To close all in-progress loops infinite EOF (which has the lowest binding power, alongside close-paren) tokens are appended to the lexing results. Unknown operators also have zero precedance such that they'll stop the parser & allow for their syntax errors to be detected.

## Evaluation
That parser yields a [binary tree](https://www.programiz.com/dsa/binary-tree) to be [postorder-traversed](https://www.programiz.com/dsa/tree-traversal) (if the parser didn't emit any `Error`s) to yield boolean, floating point number, or string value.
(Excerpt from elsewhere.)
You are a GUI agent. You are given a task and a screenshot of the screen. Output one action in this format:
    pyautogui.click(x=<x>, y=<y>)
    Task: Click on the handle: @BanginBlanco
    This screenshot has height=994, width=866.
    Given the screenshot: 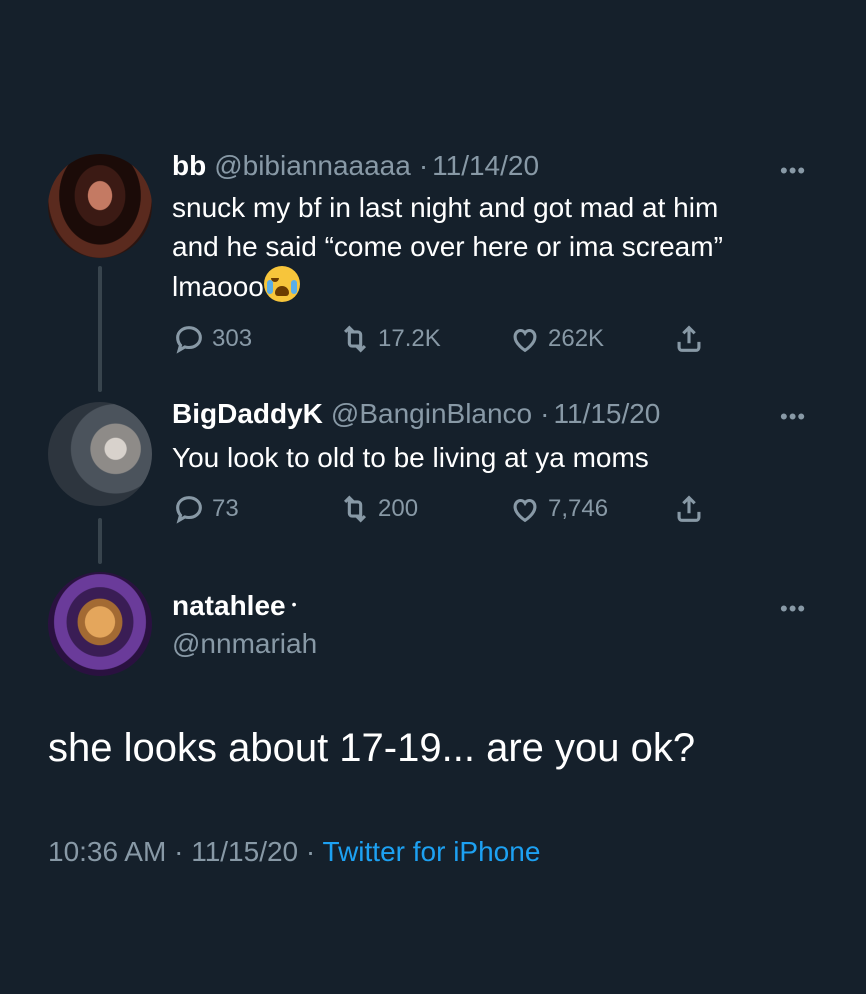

Or (upon failed typechecks or unknown variables) nulls. A Haskell-datatype is defined that can hold any of those. Numbers can be converted to strings, whilst booleans & nulls yields further nulls instead.

Usually it calls one of two helper function to map each operator/function to the corresponding Haskell-equivalent. Though the ternary (`condition ? iftrue : iffalse`) operator is handled specially even if `?` & `:` aren't by the parser. Same for the `,` (which I ensured was [right-associative](https://en.wikipedia.org/wiki/Operator_associativity)) & `(` operators function calls consist of, these get restructured into a function name & list of pre-evaluated argument values to simplify the helper function.

The parser has minimal understanding of the different operators, mostly just enough to assign them a binding power.

## Conclusion
I don't know whether Parametric SVG is a feature I'll ever expose to webdevs, but I enjoyed implementing it. And it makes it easier to design programmatic art which'll both make Rhapsode's visuals more interesting & more accessible. I look forward to sharing these visuals once they are ready!

Atypically Rhapsode's experience has been designed audio-first, with visuals only added due to the requirements of most app platforms!